Furthermore, it is not entirely clear how regressive these tax havens really are. If you work all your life in middle-income jobs, save aggressively, and take advantage of luck and a bull market, you could retire with a huge 401(k) balance. You are lucky. But you could end up paying a higher tax rate on withdrawals than you would have paid on contributions, meaning you might not be better off at all.

That’s not a complaint, it’s an observation. This is how the system is supposed to work. It’s progressive. If you end up retired with very little money, on the other hand, you’ll pay very little tax on your withdrawals.

These tax havens also bring a number of important practical advantages for savers. They help people invest in bonds, for safety, as well as stocks, for growth. Bond income and interest income are generally taxed at much higher rates than stock income. Tax havens leave people free to adjust and rebalance their portfolios without triggering additional taxes. Incidentally, and this is nothing, every year they also free people from absolutely crazy, stupid and largely useless IRS practices.

These tax havens also make simple, intuitive sense. I pay taxes on my income, which is money I can use right away. I can’t use my retirement savings for decades. I will only pay taxes when I withdraw it from the account to spend it.
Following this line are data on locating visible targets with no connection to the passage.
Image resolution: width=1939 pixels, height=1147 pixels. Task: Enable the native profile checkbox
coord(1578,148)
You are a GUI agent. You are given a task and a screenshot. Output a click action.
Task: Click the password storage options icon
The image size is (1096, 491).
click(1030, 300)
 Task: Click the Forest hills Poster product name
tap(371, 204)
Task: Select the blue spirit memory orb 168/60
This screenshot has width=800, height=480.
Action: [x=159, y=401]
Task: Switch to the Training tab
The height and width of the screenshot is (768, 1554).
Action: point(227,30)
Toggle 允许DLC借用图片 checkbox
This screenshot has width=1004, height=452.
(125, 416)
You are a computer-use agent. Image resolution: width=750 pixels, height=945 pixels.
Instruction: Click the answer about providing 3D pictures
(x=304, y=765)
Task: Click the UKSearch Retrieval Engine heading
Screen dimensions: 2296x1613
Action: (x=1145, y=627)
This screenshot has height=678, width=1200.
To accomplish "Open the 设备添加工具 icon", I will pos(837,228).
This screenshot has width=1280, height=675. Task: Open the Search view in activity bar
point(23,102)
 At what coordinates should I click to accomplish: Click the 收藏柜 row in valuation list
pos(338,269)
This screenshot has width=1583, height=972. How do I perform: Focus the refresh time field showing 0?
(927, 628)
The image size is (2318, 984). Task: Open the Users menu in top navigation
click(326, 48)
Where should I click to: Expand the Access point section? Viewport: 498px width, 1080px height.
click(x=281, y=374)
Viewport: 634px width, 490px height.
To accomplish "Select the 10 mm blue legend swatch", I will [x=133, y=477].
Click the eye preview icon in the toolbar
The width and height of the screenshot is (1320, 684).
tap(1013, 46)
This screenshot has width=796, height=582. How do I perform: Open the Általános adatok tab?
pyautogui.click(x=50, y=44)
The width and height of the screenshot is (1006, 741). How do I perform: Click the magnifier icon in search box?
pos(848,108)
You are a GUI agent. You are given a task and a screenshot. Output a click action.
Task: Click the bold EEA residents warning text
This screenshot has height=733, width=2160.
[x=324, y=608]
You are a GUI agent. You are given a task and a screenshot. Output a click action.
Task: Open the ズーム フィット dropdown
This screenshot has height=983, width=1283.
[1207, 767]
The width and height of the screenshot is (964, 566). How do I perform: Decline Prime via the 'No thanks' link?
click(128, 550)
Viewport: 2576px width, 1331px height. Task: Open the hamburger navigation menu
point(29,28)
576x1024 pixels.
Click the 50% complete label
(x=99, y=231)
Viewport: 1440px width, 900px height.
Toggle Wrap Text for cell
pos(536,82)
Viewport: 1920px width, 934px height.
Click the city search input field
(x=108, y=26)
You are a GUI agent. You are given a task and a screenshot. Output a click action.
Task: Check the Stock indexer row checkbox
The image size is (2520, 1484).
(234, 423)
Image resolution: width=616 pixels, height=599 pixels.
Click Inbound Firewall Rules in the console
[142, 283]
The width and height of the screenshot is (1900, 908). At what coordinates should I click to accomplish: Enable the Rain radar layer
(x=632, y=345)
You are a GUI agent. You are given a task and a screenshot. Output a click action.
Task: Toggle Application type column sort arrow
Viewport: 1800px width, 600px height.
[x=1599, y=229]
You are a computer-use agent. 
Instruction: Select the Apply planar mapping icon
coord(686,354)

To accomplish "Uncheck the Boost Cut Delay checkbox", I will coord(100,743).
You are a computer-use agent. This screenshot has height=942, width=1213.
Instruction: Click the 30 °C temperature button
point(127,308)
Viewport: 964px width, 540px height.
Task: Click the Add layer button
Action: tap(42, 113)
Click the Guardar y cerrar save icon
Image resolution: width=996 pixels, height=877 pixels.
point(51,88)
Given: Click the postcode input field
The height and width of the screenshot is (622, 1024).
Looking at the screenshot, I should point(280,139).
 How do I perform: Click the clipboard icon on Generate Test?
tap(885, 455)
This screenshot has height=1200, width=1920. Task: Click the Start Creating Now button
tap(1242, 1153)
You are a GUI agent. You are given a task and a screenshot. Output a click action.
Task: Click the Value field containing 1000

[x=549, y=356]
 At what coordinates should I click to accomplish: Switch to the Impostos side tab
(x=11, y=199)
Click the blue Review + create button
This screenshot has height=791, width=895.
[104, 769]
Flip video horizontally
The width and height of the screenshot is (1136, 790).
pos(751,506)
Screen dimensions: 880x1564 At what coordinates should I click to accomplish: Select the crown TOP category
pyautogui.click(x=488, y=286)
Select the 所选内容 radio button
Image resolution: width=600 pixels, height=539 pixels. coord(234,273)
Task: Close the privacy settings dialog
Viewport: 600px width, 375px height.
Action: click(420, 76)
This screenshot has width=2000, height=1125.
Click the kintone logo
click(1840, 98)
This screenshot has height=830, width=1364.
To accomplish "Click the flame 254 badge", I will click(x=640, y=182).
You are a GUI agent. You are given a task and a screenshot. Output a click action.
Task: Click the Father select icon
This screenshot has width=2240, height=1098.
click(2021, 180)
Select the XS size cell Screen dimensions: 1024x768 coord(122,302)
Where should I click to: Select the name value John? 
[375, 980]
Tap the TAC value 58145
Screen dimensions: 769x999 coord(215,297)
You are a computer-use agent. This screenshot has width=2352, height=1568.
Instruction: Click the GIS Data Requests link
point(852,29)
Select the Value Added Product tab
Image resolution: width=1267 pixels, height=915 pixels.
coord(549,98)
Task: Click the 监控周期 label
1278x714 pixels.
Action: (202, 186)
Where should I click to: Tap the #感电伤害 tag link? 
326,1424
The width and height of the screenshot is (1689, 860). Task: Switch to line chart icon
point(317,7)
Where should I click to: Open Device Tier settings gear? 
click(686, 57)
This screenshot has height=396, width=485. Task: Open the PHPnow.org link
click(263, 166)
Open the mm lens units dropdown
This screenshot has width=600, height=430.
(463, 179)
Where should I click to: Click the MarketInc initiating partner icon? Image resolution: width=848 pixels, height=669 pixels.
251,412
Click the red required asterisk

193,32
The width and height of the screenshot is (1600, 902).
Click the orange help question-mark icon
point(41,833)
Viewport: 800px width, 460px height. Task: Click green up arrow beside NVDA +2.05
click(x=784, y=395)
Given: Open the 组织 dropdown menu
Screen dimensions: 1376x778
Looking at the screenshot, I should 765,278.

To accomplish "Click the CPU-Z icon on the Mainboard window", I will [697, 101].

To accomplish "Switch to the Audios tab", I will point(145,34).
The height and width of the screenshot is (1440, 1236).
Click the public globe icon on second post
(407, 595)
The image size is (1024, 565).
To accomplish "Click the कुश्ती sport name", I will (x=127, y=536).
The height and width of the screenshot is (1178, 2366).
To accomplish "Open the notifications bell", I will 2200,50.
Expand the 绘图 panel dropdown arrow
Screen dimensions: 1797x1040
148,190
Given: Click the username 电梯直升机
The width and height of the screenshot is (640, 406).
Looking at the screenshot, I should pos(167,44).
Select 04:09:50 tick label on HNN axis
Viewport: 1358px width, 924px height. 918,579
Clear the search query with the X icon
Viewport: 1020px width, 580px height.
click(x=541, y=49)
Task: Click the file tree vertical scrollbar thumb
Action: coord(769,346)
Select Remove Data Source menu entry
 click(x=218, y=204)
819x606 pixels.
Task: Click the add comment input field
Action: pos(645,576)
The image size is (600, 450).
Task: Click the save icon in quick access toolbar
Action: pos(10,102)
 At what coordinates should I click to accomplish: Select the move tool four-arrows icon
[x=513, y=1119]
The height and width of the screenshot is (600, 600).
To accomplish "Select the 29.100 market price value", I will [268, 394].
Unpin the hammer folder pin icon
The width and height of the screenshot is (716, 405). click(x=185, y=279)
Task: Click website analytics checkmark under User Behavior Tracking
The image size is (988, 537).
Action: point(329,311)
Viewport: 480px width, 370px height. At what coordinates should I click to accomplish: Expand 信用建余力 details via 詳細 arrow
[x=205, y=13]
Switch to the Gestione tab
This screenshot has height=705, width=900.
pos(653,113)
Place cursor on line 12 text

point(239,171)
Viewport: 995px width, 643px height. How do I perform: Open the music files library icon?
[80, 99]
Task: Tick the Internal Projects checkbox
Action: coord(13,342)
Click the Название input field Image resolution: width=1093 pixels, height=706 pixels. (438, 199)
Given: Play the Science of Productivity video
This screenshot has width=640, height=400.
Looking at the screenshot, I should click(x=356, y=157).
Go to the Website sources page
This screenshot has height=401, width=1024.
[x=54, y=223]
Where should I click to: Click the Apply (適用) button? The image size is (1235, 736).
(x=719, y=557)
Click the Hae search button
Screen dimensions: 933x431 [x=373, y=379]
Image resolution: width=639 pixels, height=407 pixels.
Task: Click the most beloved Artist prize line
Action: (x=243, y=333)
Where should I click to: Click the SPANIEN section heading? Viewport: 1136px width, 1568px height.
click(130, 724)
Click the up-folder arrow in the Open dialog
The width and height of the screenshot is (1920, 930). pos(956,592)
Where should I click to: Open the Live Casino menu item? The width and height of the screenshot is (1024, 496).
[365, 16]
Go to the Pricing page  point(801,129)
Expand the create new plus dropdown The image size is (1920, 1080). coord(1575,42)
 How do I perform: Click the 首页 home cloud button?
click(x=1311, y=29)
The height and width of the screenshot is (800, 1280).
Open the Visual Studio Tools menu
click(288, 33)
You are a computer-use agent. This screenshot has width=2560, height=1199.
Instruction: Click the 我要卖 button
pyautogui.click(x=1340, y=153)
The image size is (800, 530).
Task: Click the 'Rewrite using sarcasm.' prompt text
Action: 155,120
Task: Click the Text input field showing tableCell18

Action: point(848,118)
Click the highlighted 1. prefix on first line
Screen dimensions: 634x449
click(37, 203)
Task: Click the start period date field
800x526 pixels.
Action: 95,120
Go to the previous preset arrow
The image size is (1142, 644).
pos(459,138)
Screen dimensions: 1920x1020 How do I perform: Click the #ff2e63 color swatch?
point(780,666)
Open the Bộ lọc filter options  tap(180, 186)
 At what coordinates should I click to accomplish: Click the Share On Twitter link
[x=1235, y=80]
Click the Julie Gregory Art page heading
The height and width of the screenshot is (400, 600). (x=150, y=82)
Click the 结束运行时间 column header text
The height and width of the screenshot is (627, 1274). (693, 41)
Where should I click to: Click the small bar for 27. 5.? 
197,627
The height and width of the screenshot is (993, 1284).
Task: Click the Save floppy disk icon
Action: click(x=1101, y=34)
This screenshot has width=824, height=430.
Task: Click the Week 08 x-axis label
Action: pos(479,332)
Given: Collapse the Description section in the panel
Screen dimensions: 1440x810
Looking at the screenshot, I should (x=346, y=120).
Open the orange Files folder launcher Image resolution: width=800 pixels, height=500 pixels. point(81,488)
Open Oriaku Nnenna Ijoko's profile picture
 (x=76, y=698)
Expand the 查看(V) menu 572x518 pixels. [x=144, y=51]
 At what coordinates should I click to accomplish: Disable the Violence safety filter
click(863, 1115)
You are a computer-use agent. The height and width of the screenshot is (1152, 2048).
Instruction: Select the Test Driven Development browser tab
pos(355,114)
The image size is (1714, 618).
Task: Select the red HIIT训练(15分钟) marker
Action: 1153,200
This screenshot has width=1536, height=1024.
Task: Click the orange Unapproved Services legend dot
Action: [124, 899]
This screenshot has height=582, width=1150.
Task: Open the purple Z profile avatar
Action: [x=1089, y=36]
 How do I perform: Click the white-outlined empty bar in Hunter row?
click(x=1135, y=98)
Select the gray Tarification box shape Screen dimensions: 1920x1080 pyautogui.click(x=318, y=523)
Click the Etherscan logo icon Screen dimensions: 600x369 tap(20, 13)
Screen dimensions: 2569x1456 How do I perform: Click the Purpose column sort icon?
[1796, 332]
According to Boston College calculations, ending tax-deferred 401(k) plans and IRAs would raise $185 billion a year in additional taxes.

You know what else could raise almost exactly the same amount? Just a small – tiny – tax on the assets of the super-rich.

According to Federal Reserve data, the richest 0.1% now own 12.4% of all wealth in America. In the late 1980s, during the era of Ronald Reagan and George H. W. Bush, that group owned 7.6 percent of the wealth.

Their total assets now amount to $20 trillion. A 1% tax would raise $200 billion without touching middle-class retirement savings vehicles.

Many of these wealthy people, fortunately for them, pay very little, if any, taxes. They may not even appear in the IRS “high income earner” tables. You may remember when someone from this group ran for president ten years ago and released his tax returns. It turns out that Mitt Romney wasn’t paying a 50% or 37% rate, but 14%. And many of the really, really, really rich pay even less – or nothing at all.

The average return on capital, historically, has been around 10%, in nominal terms. So a 1% tax is a bupkis.

But such a tax is unlikely to be applied. It would shock the donor class. Instead, they might come for you and me. As analysts pointed out a decade ago, the rich get what they want from Washington, over and over again. And while people can criticize the American system all they want, it is still the best that money can buy.